Request:
Reproduce all of the records below with each "screenshot" swapped for "image" and everything else left unchanged. Leave the pictures out of your answer.

-- start of Supplied records --

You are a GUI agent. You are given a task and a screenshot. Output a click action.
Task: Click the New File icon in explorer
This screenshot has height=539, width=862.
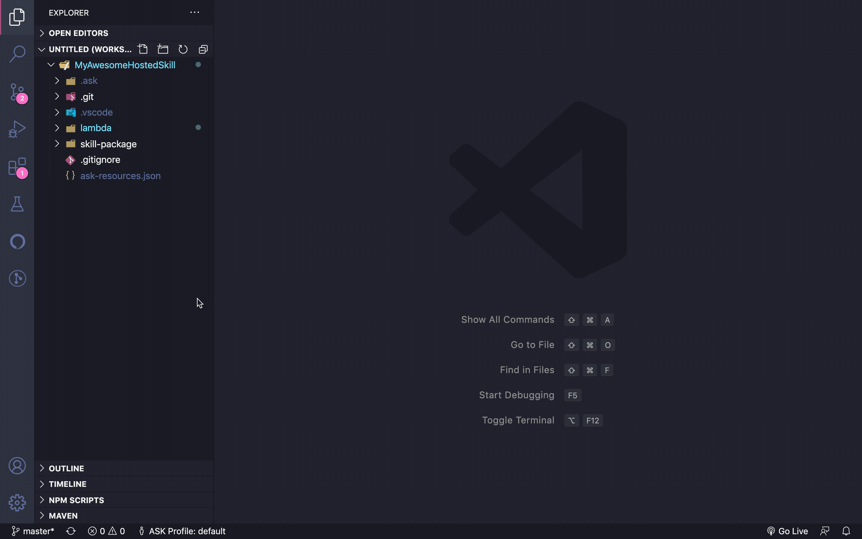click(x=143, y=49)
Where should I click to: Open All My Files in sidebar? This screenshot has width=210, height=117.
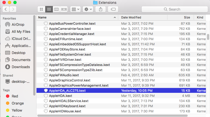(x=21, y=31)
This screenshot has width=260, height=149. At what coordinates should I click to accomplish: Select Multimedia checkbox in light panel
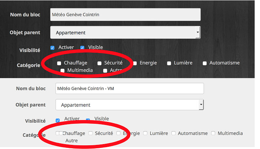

-- end of Supplied records --

Solution for this task:
You are a GUI agent. You are given a task and a image. Output a click action.
Task: Click the New File icon in explorer
This image has height=539, width=862.
click(x=143, y=49)
Where should I click to: Open All My Files in sidebar? This image has width=210, height=117.
(x=21, y=31)
This image has width=260, height=149. At what coordinates should I click to accomplish: Select Multimedia checkbox in light panel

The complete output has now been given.